The emissions aspect of beer miles is in any case overdone. CO2 emissions from transport, even over long distances, pale into insignificance in comparison with those from the actual brewing process. And, given the greater energy efficiency of large plants, a beer shipped from an industrial brewery in Barcelona is likely to have lower CO2 emissions than one from a railway arch in Barnoldswick. But it isn’t very cost-effective for companies to transport what is in effect mainly water over long distances, so inevitably they will see an economic benefit from production closer to the point of sale. In fact, the only leading lager brands that I can think of that are imported are Peroni and Budweiser Budvar. Everything else, whether Heineken, Moretti or San Miguel, is brewed in the UK.

But, at a niche level, people are still willing to pay a premium for genuine imported beers. Beer isn’t really a functional product and, even if the actual flavour is comparable, it’s impossible to escape the wider associations and connotations when choosing which brand to drink. This is why supermarket own-brands enjoy limited success in comparison with supermarket groceries. I have to admit that my principal indulgence when it comes to beer is buying genuine imported German beers at a considerable price premium to British equivalents. And, even if domestic beers tasted just as good, there would still be a value placed on authenticity.

Friday, 7 June 2024

Think of a number

The letter reproduced below appeared in last week’s issue of the Spectator magazine – the original (paywalled) can be seen here.

No doubt the idea of a maximum consumption guideline of 80 units a week will raise a number of eyebrows, but I have seen such a figure bandied about elsewhere as a level, not which will avoid any adverse effects whatsoever, but above which there is likely to be a serious negative health impact if routinely exceeded.

That 40 units a week has been progressively reduced, first to 28, then to 21, then to 21 for men and 14 for women, and eventually to 14 for both sexes.
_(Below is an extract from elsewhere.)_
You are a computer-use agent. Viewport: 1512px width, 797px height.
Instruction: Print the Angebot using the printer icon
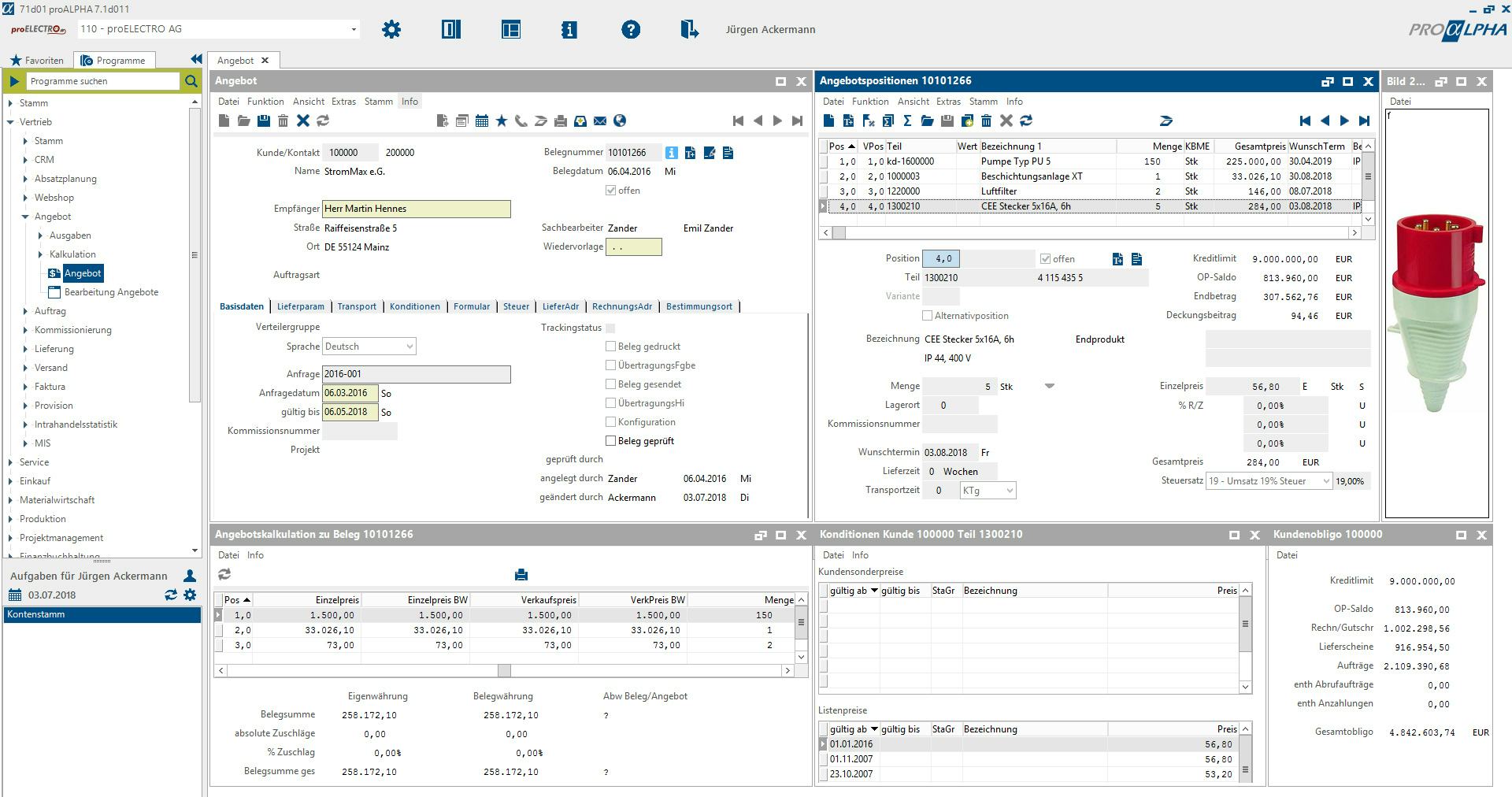[x=560, y=120]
The final reduction was done purely on the basis of equality even though there is plenty of evidence that women’s different physiology and typically smaller size merits a lower guideline.

It can be argued that suggesting that people drink less is never going to be bad advice as such. But simply plucking figures out of the air cannot be a good way to set public policy, and there is a risk that if one piece of advice comes to regarded as excessively over-cautious it will undermine the credibility of all public health guidance.
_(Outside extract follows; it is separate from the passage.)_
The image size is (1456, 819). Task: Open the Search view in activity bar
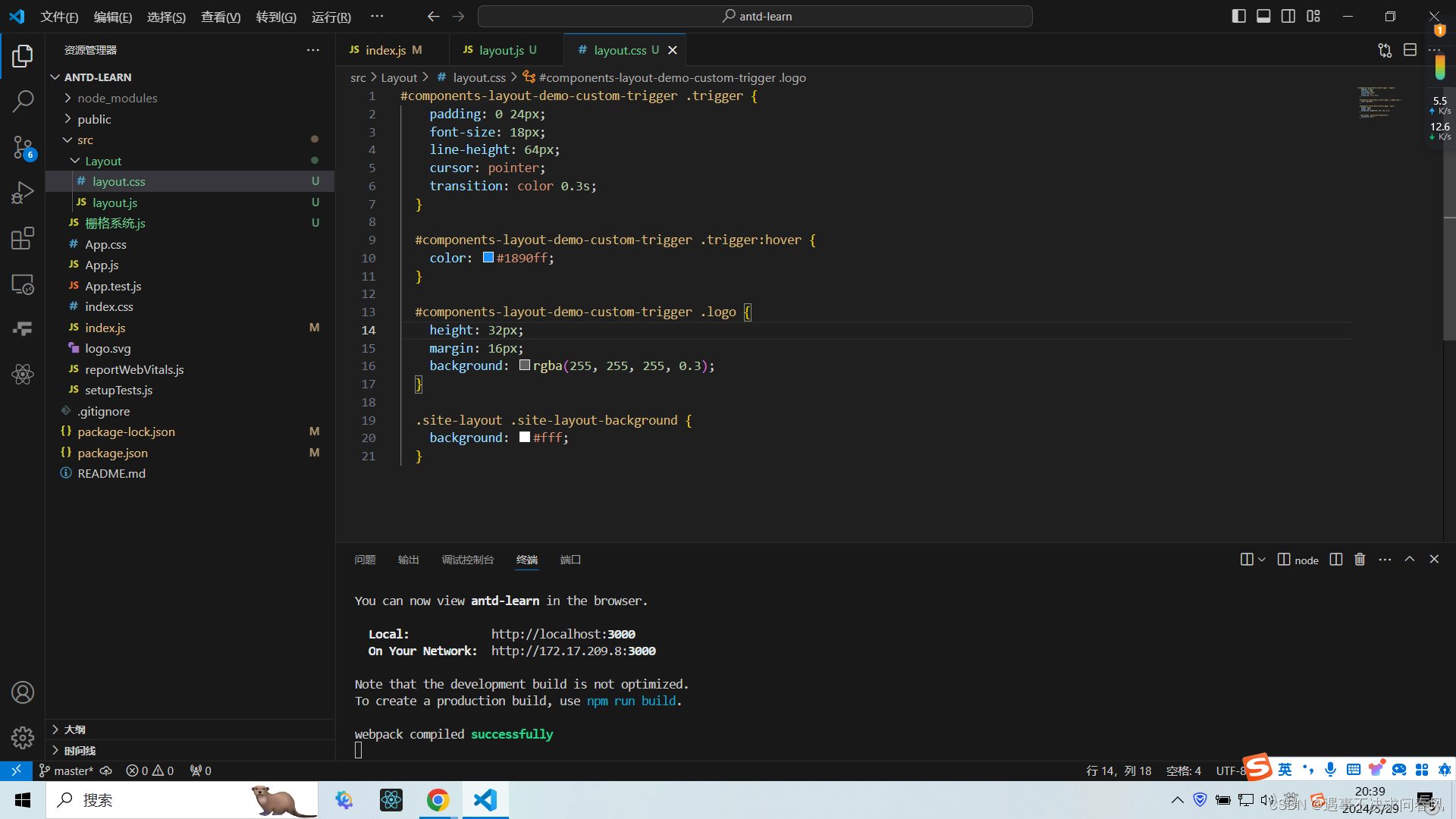(23, 101)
Plus, on an individual basis, if people are encouraged to be dishonest about their alcohol consumption it may inhibit giving them appropriate medical treatment. A few months ago I was responding to some health questions and gave a somewhat understated figure of alcohol consumption to come within these guidelines, but even then I was told that maybe I should consider cutting down a bit. If you’re going to be at the receiving end of a patronising lecture if you admit to drinking fifteen pints a week, you’re just not going to say it.

There is a parallel with the widely-publicised guidance to eat five portions of fruit and vegetables a day. Apparently this was arrived at by public health professionals in California taking the average consumption across the population and doubling it. Again, suggesting that people eat more fruit and veg isn’t bad advice as such, but if you fall short of it you’re hardly going to fall off a cliff-edge of risk. I don’t think I’ve eaten five portions of fruit and veg on a single day of my life (assuming you don’t include cider) but I’m still here.

On a more serious note, US medical chief Dr Daniel Fauci has recently admitted that many Covid restrictions, such as six-foot distancing and masking of children, had been implemented without any scientific backing. While such things may have seemed desirable on a precautionary basis at a time of widespread panic, we ended up closing down large swathes of the world economy and harming many businesses on the strength of what was no more than gut feeling.

Many naturally sceptical people had severe reservations about all this at the time, but were howled down as “Covidiots”, and it took a full two years before society was free of all Covid restrictions. And we are likely to be paying the price in terms of healthcare, education and the economy for many years to come.